Aiee chihuahua! Never again.

The Olds Starfire

A customized 1968 Olds Starfire
A customized 1968 Olds Starfire

The Oldsmobile Starfire was an automobile produced by the Oldsmobile division of General Motors in two generations from 1961 to 1966, and 1975 to 1980. The Starfire nameplate was also used for the 1954–1956 Ninety- Eight series convertibles, and all 1957 Ninety-Eight series models. 1961 was the first year for the Starfire as a separate model, available in a single convertible body style. The Starfire competed in the growing personal-luxury car market as was typified by the 4-passenger Ford Thunderbird first introduced for the 1958 model year. However, the Starfire shared most of its sheet metal with other models, and was considered part of the full-sized Oldsmobile line. The Starfire Hardtop Coupe joined the convertible for the 1962 model year. The convertible was dropped for the final 1966 model year, moving to the Eighty-Eight model line. The Starfire returned as Oldsmobile’s first subcompact car for the 1975 model year, featuring a V6 engine supplied by Buick. The 1977 Starfire featured the first-ever Oldsmobile four-cylinder engine as standard equipment, with the V6, and a V8 engine optional.

 

A '62 Starfire
A ’62 Starfire

The 1962 Starfire was distinguished from other Oldsmobile models by its unique aluminum trim, chrome engine dressing, and space age interior, featuring  bucket seats, a center console, and a then-cutting edge console mounted shifter.

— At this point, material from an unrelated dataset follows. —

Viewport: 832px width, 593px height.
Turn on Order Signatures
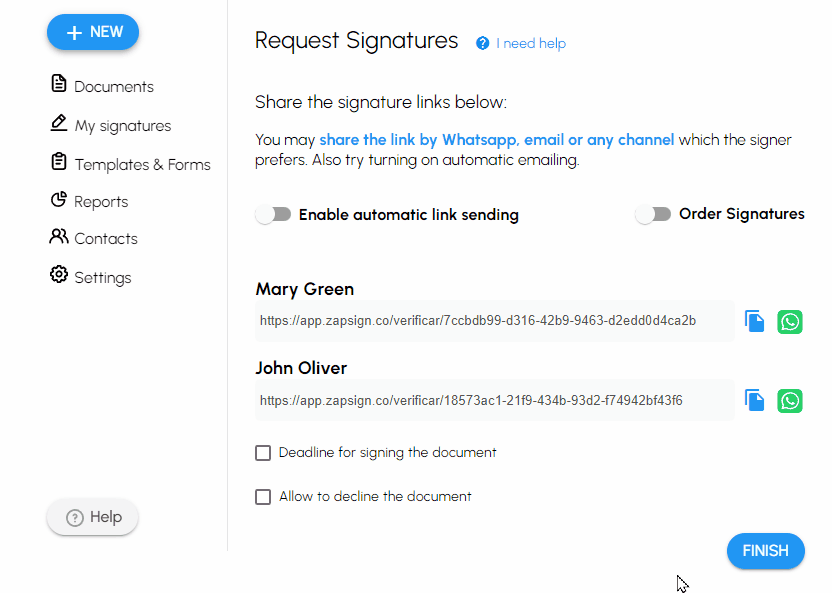pyautogui.click(x=653, y=214)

The Starfire was equipped with a 345 horsepower 394 cubic-inch V-8 and automatic transmission.

The Starfire name was first used by Oldsmobile on a one-of-a-kind dream car that was shown at the 1953 Motorama auto show. Named after a Lockheed jet fighter plane, namely the F-94, the original Starfire was a 5-passenger convertible that had a fiberglass body, a 200 hp (150 kW) Rocket V8 engine, and a wraparound windshield like that used on the top-of-the-line and limited-production 1953 Fiesta 98 convertible.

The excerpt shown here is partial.